SpringerPlusvolume 5, Article number: 2090 (2016)
Abstract
Background
Noncoaxial rotation has wide applications in engineering devices, e.g. in food processing such as mixer machines and stirrers with a twoaxis kneader, in cooling turbine blades, jet engines, pumps and vacuum cleaners, in designing thermal syphon tubes, and in geophysical flows. Therefore, this study aims to investigate unsteady free convection flow of viscous fluid due to noncoaxial rotation and fluid at infinity over an oscillating vertical plate with constant wall temperature.
Methods
The governing equations are modelled by a sudden coincidence of the axes of a disk and the fluid at infinity rotating with uniform angular velocity, together with initial and boundary conditions. Some suitable nondimensional variables are introduced. The Laplace transform method is used to obtain the exact solutions of the corresponding nondimensional momentum and energy equations with conditions. Solutions of the velocity for cosine and sine oscillations as well as for temperature fields are obtained and displayed graphically for different values of time (t ), the Grashof number (Gr), the Prandtl number (\(\Pr \)), and the phase angle (\(\omega t\)). Skin friction and the Nusselt number are also evaluated.
Results
The exact solutions are obtained and in limiting cases, the present solutions are found to be identical to the published results. Further, the obtained exact solutions also validated by comparing with results obtained by using Gaver–Stehfest algorithm.
Conclusion
The interested physical property such as velocity, temperature, skin friction and Nusselt number are affected by the embedded parameters time (t), the Grashof number (Gr), the Prandtl number (\(\Pr \)), and the phase angle (\(\omega t\)).

Supplied material:
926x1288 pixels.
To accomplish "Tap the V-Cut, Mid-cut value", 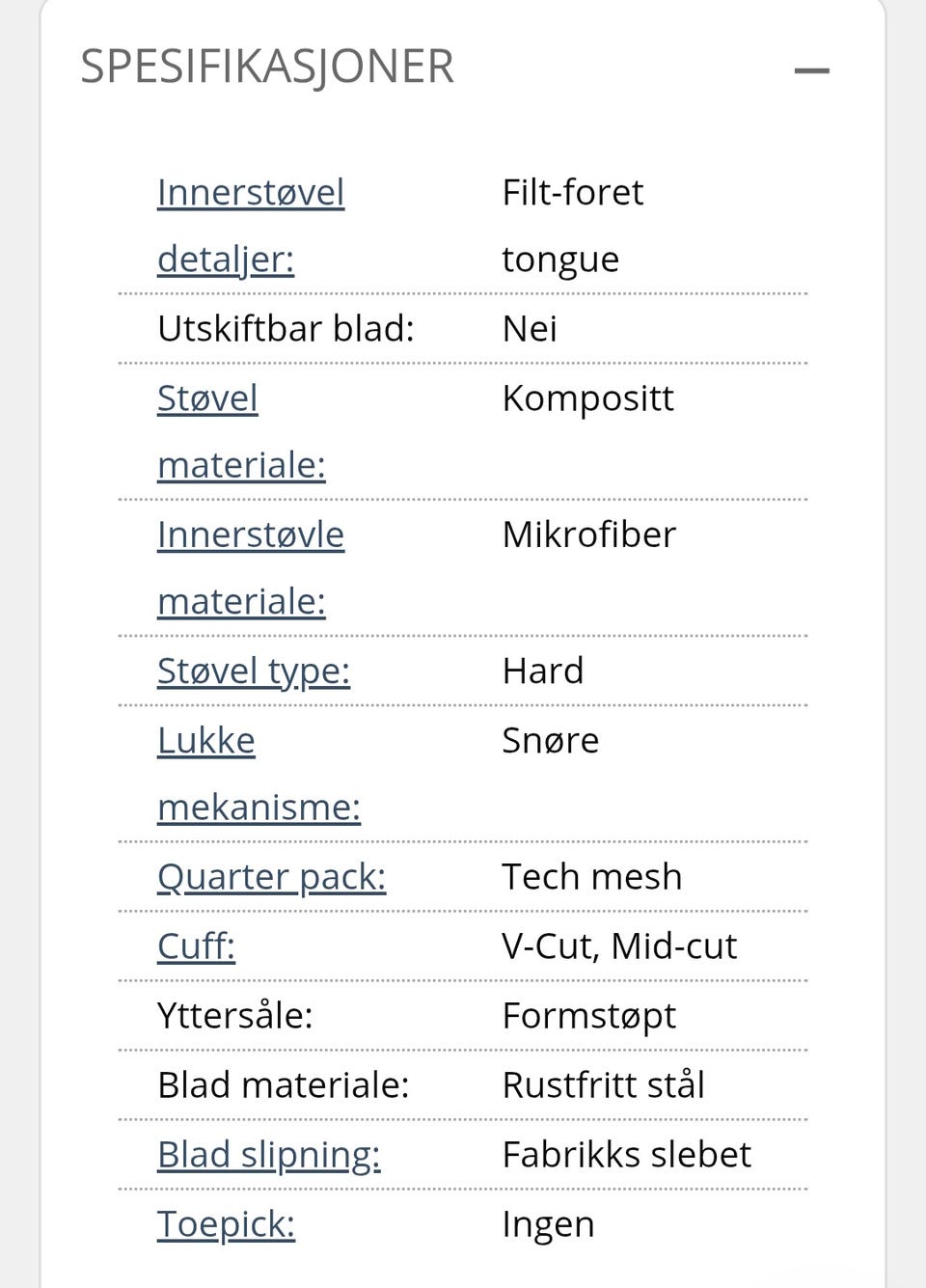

Problems and tasks:
#1 Write down the portion of the abstract on noncoaxial rotation starting with "SpringerPlusvolume 5, Article" and going on through "constant wall temperature.".
#2 Extend the abstract on noncoaxial rotation, picking up after its final sentence.
The lines have no connection to the abstract on noncoaxial rotation.

Per-task outputs:
#1
SpringerPlusvolume 5, Article number: 2090 (2016)
Abstract
Background
Noncoaxial rotation has wide applications in engineering devices, e.g. in food processing such as mixer machines and stirrers with a twoaxis kneader, in cooling turbine blades, jet engines, pumps and vacuum cleaners, in designing thermal syphon tubes, and in geophysical flows. Therefore, this study aims to investigate unsteady free convection flow of viscous fluid due to noncoaxial rotation and fluid at infinity over an oscillating vertical plate with constant wall temperature.

#2
Background
Newtonian fluids obey Newtons law of viscosity and are usually described by Navier Stokes equations. Examples of Newtonian fluids are water, air, ethanol, alcohol, benzene, and mineral oils. In general, all gases and most liquids with a simpler molecular formula and low molecular weight, such as water, benzene, ethyl alcohol, hexane and most solutions of simple molecules, are Newtonian fluids. The problems of Newtonian fluids are complicated due to the nonlinearity of Navier Stokes equations. This difficulty further increases when the Newtonian fluid incorporates advanced transport phenomena such as heat and mass transfer. Studies of Newtonian fluids in the presence of heat transfer are scarce, more specifically when one is interested in exact solutions. The study of heat transfer in Newtonian fluids, especially due to convection, is important in many engineering applications, such as automatic control systems consisting of electrical and electronic components, regularly subjected to periodic heating and cooled by a free convection process (Manna et al. 2007; Sajid et al. 2008; Sahoo et al. 2010; Chandran et al. 2005; Chaudhary and Jain 2006; Deka and Das 2011; Narahari and Nayan 2011).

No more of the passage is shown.